Le professeur Amir a pour objectif de décrypter les processus de la vie à l’aide de la physique et de modèles mathématiques. Depuis qu’il a rejoint le département de physique des systèmes complexes de l’Institut Weizmann en septembre 2022, ses recherches se sont concentrées sur le cycle de vie des bactéries et sur la compréhension des différents processus biophysiques qui se produisent à l’intérieur des cellules, notamment l’expression des protéines et les stratégies de recherche intercellulaire. Il utilise des modèles d’inférence causale et de physique statistique, sur lesquels il a rédigé un manuel d’introduction.
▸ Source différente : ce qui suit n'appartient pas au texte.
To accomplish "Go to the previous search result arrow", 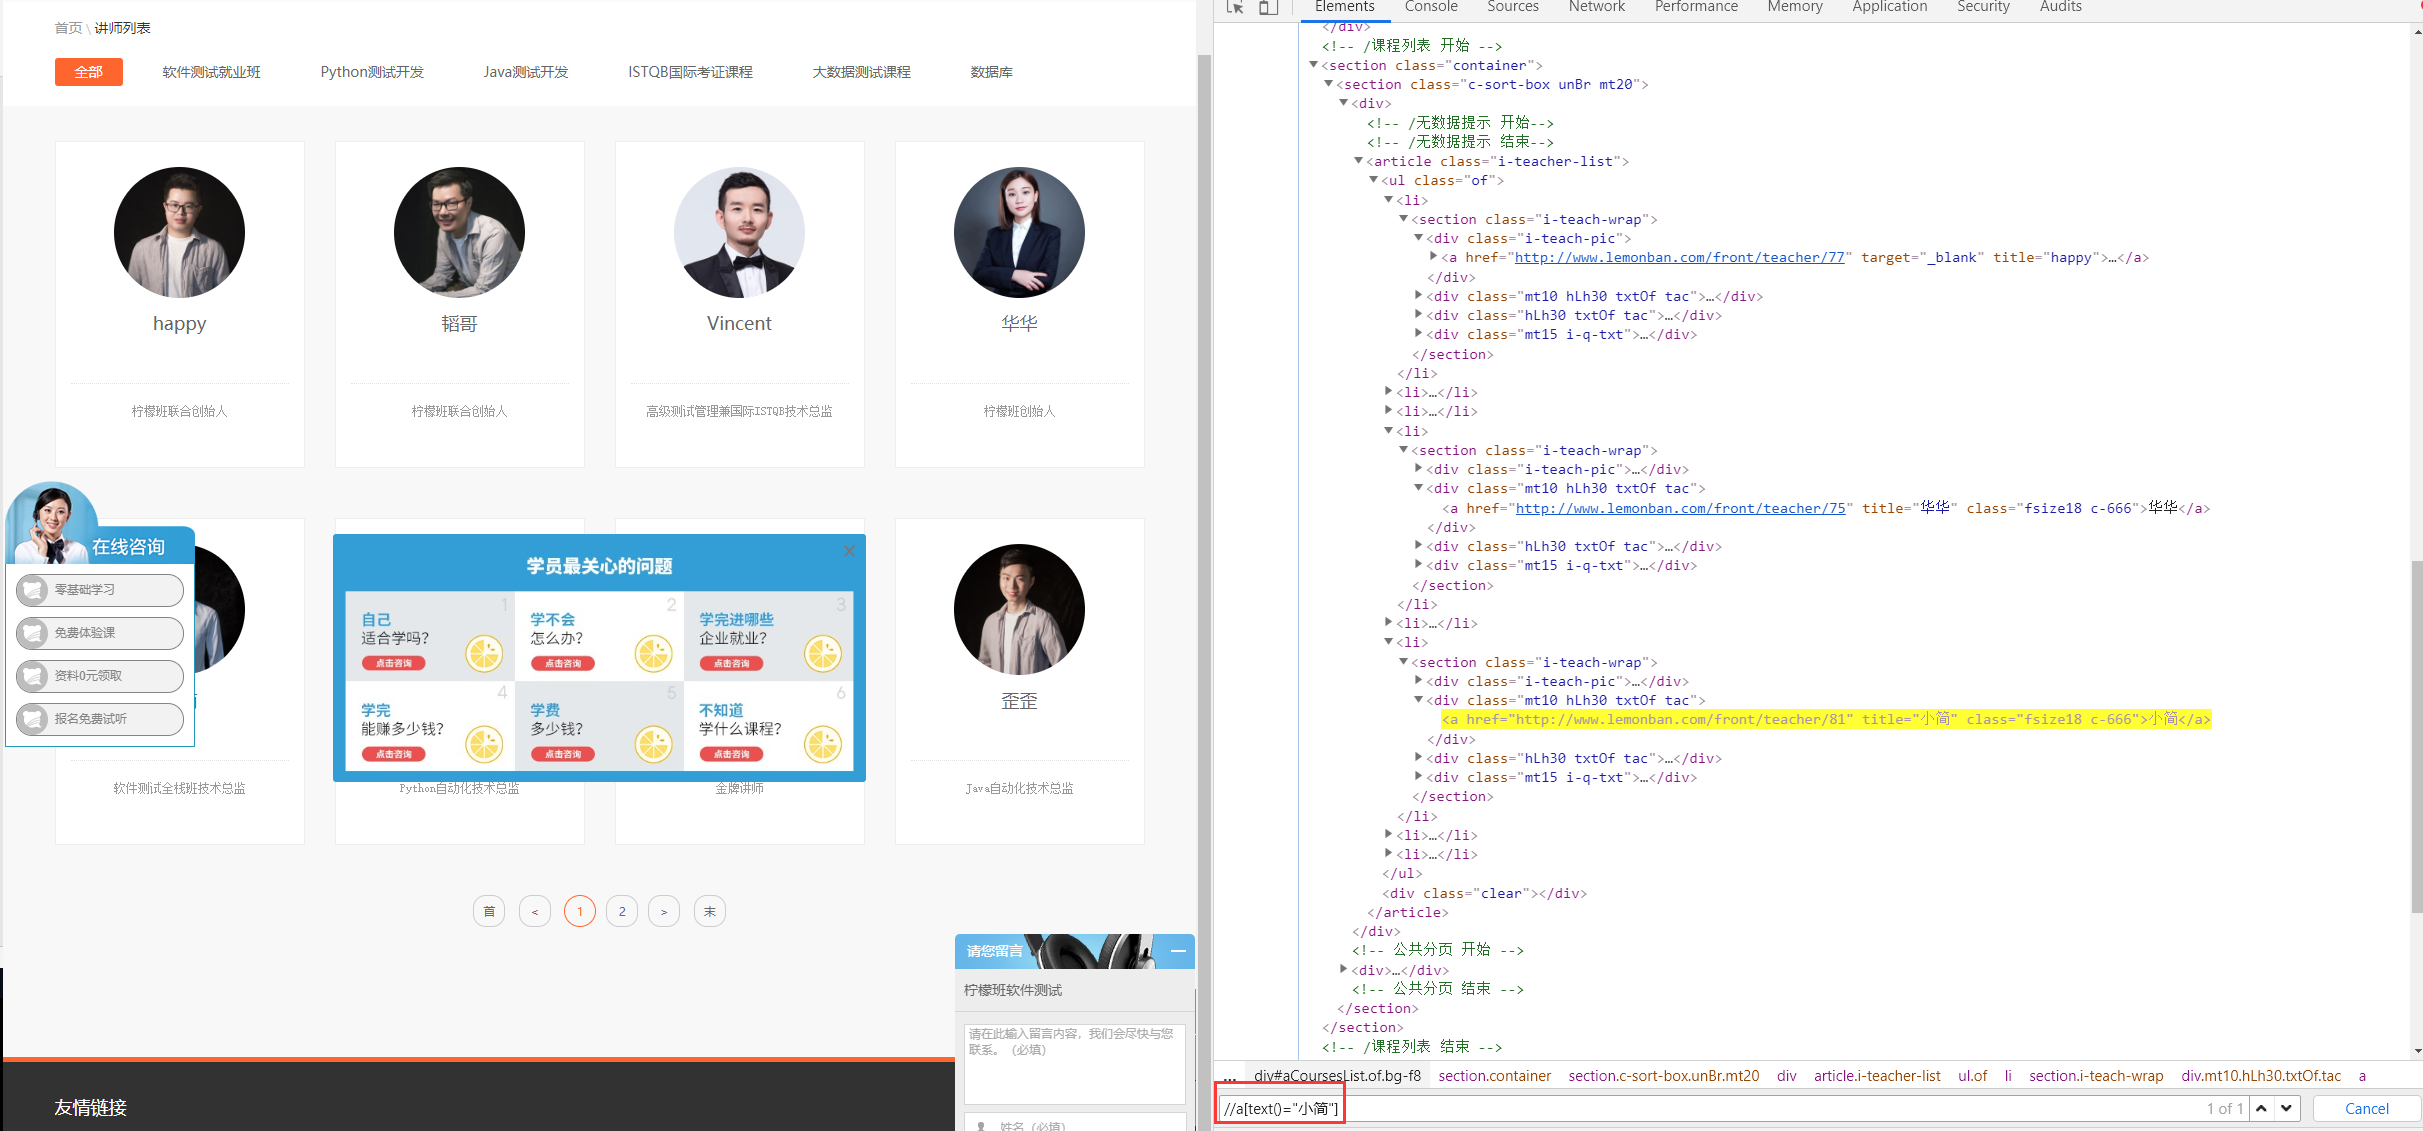I will 2261,1108.
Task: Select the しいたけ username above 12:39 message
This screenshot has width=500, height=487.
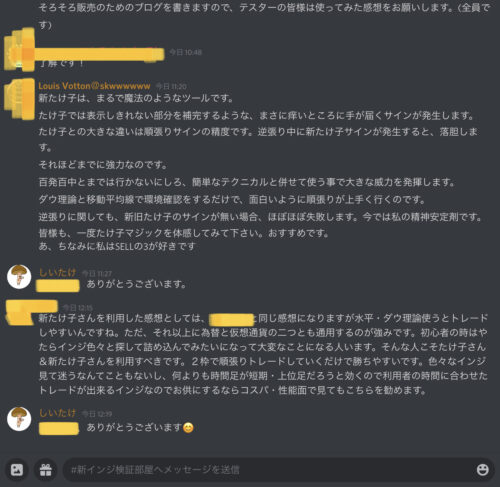Action: click(x=57, y=413)
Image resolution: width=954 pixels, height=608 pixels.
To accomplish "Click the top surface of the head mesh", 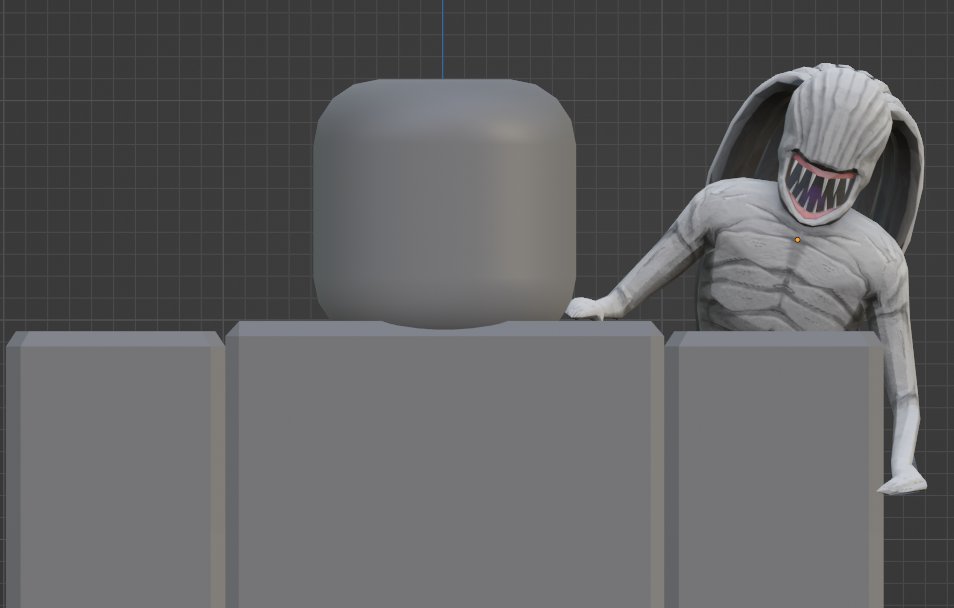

Son équipe de recherche étudie également l’évolution microbienne à l’aide de modèles issus de la théorie des probabilités.

Le Prof. Amir a commencé sa carrière scientifique dans la physique théorique de la matière condensée, en étudiant les propriétés de la dynamique des verres d’électrons pour sa maîtrise et son doctorat à l’Institut Weizmann, sous la direction du professeur Yuval Oreg et du regretté professeur Yoseph Imry. Ensuite, en tant que chercheur postdoctoral à l’université de Harvard, il a été attiré par la recherche en biophysique, d’abord sous la direction du professeur David Nelson, puis dans son propre laboratoire. En dehors du laboratoire, il pratique l’escalade, la course à pied et le vélo. Sa femme, Lindy, et lui ont trois filles.